[Dataset entries]
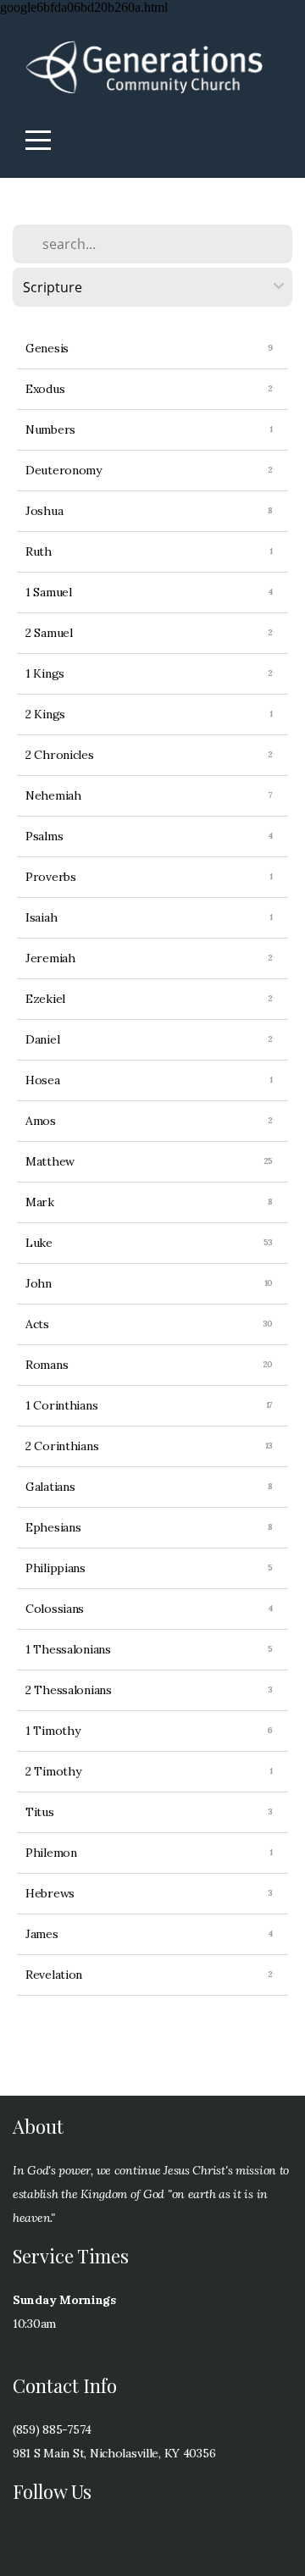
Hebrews (50, 1893)
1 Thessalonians (68, 1649)
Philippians (55, 1568)
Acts (37, 1324)
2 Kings (45, 714)
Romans (46, 1364)
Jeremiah (50, 958)
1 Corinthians (61, 1405)
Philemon (51, 1852)
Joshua (44, 510)
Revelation (53, 1974)
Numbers (50, 429)
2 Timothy (52, 1771)
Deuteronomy (63, 470)
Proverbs (50, 876)
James (41, 1934)
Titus (39, 1812)
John (38, 1283)
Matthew (50, 1161)
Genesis (47, 348)
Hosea (42, 1080)
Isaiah (41, 917)
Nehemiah (53, 795)
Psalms (44, 836)
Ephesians (52, 1527)
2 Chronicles (59, 754)
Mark (39, 1202)
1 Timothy (52, 1730)
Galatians (50, 1486)
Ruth (38, 551)
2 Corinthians (61, 1446)
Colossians (54, 1608)
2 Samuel (49, 632)
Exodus (44, 388)
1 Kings (44, 673)
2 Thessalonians (68, 1690)
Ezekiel (45, 998)
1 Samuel (48, 592)
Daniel (42, 1039)
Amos (40, 1120)
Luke (39, 1242)
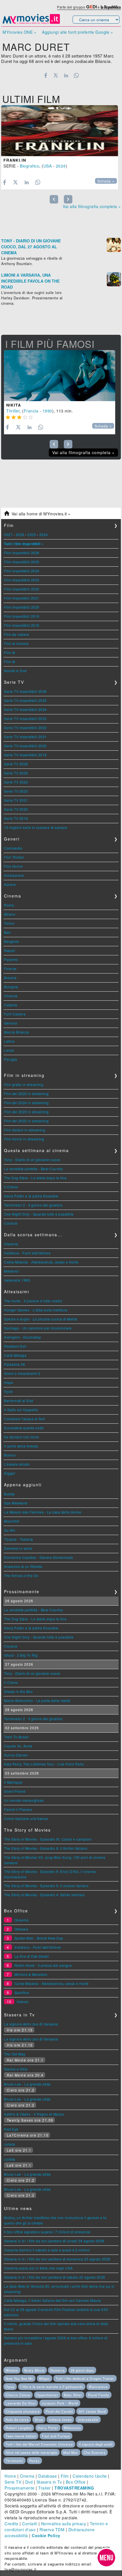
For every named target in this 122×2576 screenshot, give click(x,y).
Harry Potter (48, 2427)
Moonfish (11, 1521)
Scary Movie (34, 2370)
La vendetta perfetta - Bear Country (33, 1168)
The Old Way (15, 2054)
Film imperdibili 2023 (21, 579)
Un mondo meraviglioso (24, 1800)
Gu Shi (9, 1530)
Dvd (29, 2482)
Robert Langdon (19, 2427)
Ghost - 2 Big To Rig (20, 1655)
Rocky (34, 2460)
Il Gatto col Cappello (21, 1409)
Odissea (21, 1929)
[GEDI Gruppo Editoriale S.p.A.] (91, 7)
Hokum (23, 2001)
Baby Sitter (73, 2395)
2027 (8, 534)
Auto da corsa (17, 2419)
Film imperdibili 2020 (21, 607)
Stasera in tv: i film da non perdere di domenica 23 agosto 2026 (57, 2259)
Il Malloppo (13, 1782)
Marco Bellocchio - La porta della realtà (37, 1700)
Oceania (11, 1243)
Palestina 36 (14, 1364)
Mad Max (70, 2452)
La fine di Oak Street (31, 1956)
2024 (61, 166)
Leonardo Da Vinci (21, 2403)
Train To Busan (16, 1736)
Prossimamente (20, 2488)
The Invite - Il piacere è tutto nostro (33, 1300)
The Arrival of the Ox (21, 1575)
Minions (12, 2370)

▶ _WHAT THE TASK REQUIRES_
Scan the lines above for "2027 (8, 534)" and for "Palestina 36 (14, 1364)". Repeat exactly the line holding each of them and every line in between.

▶ _WRITTEN REPLY_
2027 (8, 534)
Auto da corsa (17, 2419)
Film imperdibili 2020 (21, 607)
Stasera in tv: i film da non perdere di domenica 23 agosto 2026 (57, 2259)
Il Malloppo (13, 1782)
Marco Bellocchio - La porta della realtà (37, 1700)
Oceania (11, 1243)
Palestina 36 (14, 1364)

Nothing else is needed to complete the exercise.